Jakarta (Humas Kanwil Kemenag DKI) --- Kepala Kantor Wilayah Kementerian Agama Provinsi DKI Jakarta, Adib, menegaskan bahwa Dewan Masjid Indonesia (DMI) memiliki peran strategis dalam membantu tugas-tugas pembinaan umat, khususnya melalui penguatan fungsi masjid di tengah masyarakat.
Hal itu disampaikan Adib saat memberikan sambutan pada kegiatan tasyakuran Milad Ke-54 Dewan Masjid Indonesia Provinsi DKI Jakarta.

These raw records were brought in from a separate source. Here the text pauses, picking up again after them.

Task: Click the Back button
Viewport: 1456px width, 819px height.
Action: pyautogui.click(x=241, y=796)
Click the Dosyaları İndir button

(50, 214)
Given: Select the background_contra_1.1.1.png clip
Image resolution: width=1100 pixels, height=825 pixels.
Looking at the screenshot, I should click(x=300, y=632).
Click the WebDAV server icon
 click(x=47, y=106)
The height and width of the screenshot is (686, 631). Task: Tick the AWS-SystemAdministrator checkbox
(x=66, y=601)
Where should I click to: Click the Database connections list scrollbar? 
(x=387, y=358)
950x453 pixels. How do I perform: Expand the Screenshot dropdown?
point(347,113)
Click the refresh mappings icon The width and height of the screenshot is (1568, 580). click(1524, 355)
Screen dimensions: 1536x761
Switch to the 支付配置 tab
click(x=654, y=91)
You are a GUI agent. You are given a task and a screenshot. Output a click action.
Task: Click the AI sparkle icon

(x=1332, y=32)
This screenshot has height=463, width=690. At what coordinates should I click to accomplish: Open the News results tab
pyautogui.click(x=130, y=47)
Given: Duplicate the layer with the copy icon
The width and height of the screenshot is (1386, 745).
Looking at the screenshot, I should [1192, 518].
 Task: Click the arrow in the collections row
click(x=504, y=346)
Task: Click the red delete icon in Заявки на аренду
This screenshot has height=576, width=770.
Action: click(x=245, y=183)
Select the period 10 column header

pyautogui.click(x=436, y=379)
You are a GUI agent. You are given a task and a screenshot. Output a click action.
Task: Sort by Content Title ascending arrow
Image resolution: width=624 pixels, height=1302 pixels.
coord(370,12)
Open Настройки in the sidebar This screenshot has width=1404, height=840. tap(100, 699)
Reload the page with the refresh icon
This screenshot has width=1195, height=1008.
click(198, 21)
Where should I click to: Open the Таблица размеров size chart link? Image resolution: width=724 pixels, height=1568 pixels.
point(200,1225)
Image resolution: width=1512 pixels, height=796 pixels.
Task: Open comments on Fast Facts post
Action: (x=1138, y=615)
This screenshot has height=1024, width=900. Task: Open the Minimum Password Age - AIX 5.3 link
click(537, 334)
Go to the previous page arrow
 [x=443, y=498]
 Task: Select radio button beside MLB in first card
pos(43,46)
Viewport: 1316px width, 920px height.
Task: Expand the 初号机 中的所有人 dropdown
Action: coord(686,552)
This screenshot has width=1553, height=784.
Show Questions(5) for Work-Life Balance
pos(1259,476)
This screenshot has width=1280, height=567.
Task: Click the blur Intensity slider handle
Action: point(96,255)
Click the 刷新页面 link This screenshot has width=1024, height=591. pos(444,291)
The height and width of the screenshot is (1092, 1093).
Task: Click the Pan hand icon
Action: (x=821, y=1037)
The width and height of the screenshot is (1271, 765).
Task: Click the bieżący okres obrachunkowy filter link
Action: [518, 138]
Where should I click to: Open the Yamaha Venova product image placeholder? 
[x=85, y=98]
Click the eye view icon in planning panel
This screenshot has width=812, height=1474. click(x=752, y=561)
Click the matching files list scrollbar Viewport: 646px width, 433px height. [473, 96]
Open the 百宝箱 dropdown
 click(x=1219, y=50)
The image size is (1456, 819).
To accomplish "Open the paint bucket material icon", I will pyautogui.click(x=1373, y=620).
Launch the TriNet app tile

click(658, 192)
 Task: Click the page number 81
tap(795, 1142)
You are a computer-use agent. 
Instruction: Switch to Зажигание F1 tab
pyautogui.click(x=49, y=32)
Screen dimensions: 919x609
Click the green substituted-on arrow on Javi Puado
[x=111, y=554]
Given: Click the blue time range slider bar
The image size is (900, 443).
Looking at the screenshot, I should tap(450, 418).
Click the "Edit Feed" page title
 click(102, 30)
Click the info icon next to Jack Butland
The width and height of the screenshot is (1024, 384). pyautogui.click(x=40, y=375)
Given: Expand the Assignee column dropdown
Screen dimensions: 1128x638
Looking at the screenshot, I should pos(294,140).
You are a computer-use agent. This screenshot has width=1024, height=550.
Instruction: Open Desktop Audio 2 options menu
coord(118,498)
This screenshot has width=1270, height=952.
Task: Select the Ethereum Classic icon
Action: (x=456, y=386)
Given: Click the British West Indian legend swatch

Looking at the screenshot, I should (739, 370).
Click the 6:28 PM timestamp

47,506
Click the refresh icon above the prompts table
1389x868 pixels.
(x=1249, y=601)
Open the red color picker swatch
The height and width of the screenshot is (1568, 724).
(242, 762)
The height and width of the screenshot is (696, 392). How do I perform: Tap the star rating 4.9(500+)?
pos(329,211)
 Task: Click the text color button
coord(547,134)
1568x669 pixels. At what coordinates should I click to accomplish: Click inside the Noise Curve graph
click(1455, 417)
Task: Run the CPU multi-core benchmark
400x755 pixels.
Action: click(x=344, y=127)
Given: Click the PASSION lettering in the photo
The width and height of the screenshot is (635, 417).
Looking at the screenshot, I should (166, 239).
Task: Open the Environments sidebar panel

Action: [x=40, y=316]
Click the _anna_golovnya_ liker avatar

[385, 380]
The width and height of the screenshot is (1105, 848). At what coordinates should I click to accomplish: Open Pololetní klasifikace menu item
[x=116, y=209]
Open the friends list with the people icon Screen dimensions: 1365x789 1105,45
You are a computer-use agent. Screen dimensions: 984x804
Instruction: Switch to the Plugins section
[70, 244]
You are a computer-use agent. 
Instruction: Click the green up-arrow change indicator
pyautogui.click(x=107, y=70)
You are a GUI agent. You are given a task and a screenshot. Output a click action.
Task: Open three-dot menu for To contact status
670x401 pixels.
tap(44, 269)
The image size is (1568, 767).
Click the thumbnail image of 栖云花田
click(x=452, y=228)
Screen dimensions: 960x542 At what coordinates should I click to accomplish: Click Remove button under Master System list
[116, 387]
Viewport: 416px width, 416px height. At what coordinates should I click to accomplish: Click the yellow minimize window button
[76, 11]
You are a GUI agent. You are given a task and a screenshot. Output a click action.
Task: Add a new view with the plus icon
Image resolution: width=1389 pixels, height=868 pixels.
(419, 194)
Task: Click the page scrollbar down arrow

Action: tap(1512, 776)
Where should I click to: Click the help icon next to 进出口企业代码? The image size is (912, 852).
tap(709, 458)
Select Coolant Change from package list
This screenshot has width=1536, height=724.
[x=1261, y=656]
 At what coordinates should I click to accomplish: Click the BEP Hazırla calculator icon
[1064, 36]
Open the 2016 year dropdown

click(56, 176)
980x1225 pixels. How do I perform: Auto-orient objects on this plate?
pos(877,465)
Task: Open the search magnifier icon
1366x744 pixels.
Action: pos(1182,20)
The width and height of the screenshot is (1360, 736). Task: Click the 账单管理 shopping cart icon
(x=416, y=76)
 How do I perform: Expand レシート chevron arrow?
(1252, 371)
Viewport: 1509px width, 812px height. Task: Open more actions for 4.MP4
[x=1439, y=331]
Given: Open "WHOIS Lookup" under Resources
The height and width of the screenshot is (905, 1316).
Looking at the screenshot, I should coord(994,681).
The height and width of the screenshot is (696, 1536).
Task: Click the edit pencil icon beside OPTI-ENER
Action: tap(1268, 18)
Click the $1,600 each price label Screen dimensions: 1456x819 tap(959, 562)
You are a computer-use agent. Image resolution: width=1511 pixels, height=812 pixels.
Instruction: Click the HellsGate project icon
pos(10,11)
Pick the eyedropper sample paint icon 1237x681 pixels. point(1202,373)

Menurutnya, kehadiran DMI selama ini telah memberikan kontribusi nyata dalam memakmurkan masjid dan memperkuat peran masjid sebagai pusat pelayanan umat.
“Kehadiran DMI bagi Kementerian Agama sangat penting. Sebab, sebagian besar tugas-tugas Kementerian Agama, terutama pembinaan umat, berada di masjid, musala, dan rumah-rumah ibadah,” ujar Adib, Rabu (24/06)
Adib menyampaikan apresiasi kepada DMI Provinsi DKI Jakarta yang dinilainya terus bergerak progresif dalam membina dan memberdayakan masjid. Ia menegaskan, Kanwil Kemenag DKI Jakarta akan terus bergandengan tangan dengan DMI dalam berbagai program kemasjidan dan keumatan.
“Di mana ada DMI, di situ Kanwil Kementerian Agama akan terus bersama-sama. Kita ingin masjid-masjid di DKI Jakarta semakin makmur, berdaya, dan memberi manfaat luas bagi masyarakat,” tegasnya.
Dalam kesempatan tersebut, Adib juga menyoroti pentingnya penguatan pemberdayaan umat melalui lembaga zakat berbasis masjid. Ia menilai, masjid merupakan pintu masuk yang sangat strategis untuk membangun kemandirian sosial dan ekonomi umat.
Adib mencontohkan program kampung zakat di Kepulauan Seribu yang telah menunjukkan dampak positif bagi masyarakat sekitar masjid. Menurutnya, jika wilayah Kepulauan Seribu mampu mengembangkan gerakan zakat berbasis masjid, maka wilayah kota lainnya di Jakarta juga semestinya dapat melakukan hal serupa.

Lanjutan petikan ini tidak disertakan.